Copy the lines below exactly, starting with the line that contains "Click Nunca traducir inglés button" and going on through the line that contains "point(972,447)", both included.

* START EXTRACTED DATA *

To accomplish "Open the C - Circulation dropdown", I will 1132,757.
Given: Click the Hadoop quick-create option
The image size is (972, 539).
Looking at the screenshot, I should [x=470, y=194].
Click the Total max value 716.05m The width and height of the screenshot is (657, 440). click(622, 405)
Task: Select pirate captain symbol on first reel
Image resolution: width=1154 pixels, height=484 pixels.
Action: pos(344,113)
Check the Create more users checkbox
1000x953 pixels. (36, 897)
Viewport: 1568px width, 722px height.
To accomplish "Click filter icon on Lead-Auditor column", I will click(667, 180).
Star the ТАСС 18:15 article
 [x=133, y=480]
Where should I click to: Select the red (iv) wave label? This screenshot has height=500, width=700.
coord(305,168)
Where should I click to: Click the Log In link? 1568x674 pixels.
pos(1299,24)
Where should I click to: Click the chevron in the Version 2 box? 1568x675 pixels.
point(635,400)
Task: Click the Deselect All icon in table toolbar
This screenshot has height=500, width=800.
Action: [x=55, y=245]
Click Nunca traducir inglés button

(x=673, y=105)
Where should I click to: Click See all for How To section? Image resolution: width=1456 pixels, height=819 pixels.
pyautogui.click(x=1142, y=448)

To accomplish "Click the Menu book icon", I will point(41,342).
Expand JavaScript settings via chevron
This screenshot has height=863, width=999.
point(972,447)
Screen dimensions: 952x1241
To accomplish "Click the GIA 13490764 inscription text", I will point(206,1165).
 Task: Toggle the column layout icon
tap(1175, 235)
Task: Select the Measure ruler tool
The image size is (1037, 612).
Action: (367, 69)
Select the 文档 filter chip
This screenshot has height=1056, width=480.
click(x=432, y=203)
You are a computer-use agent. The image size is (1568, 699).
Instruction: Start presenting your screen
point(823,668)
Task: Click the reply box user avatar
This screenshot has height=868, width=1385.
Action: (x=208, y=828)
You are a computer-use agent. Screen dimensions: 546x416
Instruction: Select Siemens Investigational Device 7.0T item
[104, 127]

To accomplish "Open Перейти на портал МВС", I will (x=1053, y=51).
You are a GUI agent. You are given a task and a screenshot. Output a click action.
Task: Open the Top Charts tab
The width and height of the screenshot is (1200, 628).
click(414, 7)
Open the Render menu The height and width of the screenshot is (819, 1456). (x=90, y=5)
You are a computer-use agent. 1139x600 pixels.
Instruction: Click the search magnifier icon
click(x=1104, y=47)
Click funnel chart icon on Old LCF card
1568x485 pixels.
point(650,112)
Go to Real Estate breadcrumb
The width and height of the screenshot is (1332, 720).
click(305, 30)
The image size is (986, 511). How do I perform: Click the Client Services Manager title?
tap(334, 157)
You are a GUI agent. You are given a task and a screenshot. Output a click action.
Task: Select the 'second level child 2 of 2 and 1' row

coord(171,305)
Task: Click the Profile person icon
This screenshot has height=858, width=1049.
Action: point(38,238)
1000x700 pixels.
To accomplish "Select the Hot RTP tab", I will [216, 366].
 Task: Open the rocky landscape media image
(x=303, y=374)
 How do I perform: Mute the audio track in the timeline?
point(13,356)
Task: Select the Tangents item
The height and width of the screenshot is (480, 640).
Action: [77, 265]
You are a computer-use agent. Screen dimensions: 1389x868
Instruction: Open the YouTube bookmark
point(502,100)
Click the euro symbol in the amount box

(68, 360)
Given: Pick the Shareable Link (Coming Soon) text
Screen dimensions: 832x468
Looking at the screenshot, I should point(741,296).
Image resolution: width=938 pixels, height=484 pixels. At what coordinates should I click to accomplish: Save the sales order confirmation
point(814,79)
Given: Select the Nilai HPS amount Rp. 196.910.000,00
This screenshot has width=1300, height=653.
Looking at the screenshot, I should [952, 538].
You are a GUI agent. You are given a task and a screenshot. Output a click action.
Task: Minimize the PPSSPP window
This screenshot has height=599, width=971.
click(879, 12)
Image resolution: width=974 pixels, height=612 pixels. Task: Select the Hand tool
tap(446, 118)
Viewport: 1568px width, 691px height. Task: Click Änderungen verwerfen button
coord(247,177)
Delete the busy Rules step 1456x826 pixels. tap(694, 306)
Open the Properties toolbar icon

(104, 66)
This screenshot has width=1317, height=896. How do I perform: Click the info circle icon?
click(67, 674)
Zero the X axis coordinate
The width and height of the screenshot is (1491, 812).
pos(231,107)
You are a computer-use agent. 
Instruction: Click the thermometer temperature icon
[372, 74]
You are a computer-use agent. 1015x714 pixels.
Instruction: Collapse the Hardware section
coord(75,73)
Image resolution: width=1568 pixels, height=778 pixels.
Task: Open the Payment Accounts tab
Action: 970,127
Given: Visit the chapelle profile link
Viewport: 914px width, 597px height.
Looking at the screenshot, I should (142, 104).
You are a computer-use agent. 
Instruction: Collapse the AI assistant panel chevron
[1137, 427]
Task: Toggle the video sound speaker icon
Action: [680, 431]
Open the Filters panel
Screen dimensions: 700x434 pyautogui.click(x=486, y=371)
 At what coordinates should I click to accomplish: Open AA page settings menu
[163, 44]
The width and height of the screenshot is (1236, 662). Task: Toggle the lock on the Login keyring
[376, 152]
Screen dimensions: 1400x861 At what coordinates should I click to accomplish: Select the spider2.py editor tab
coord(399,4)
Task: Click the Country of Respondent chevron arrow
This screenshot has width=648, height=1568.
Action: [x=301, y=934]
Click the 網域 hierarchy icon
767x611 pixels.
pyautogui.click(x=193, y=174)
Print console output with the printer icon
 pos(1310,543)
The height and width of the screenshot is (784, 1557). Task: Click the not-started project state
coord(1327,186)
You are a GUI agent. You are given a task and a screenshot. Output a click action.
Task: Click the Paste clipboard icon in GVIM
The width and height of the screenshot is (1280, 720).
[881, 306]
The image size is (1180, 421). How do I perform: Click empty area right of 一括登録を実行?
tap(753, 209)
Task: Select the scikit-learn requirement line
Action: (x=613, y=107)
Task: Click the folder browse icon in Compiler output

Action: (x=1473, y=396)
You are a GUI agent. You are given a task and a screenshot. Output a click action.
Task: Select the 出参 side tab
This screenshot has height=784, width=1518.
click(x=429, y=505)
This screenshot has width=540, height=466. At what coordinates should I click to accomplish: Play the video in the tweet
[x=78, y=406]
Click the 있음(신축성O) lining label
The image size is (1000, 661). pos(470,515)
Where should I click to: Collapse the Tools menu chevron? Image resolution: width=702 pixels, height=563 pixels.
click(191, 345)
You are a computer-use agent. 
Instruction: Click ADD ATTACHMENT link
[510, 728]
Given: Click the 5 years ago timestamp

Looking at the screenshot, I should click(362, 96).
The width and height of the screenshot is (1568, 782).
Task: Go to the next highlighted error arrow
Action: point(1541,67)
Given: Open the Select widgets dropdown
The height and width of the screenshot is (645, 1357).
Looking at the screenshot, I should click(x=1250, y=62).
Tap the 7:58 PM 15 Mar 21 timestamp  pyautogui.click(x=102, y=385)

* END EXTRACTED DATA *

**RIGHT ANSWER:**
Click Nunca traducir inglés button

(x=673, y=105)
Where should I click to: Click See all for How To section? Image resolution: width=1456 pixels, height=819 pixels.
pyautogui.click(x=1142, y=448)

To accomplish "Click the Menu book icon", I will point(41,342).
Expand JavaScript settings via chevron
This screenshot has height=863, width=999.
point(972,447)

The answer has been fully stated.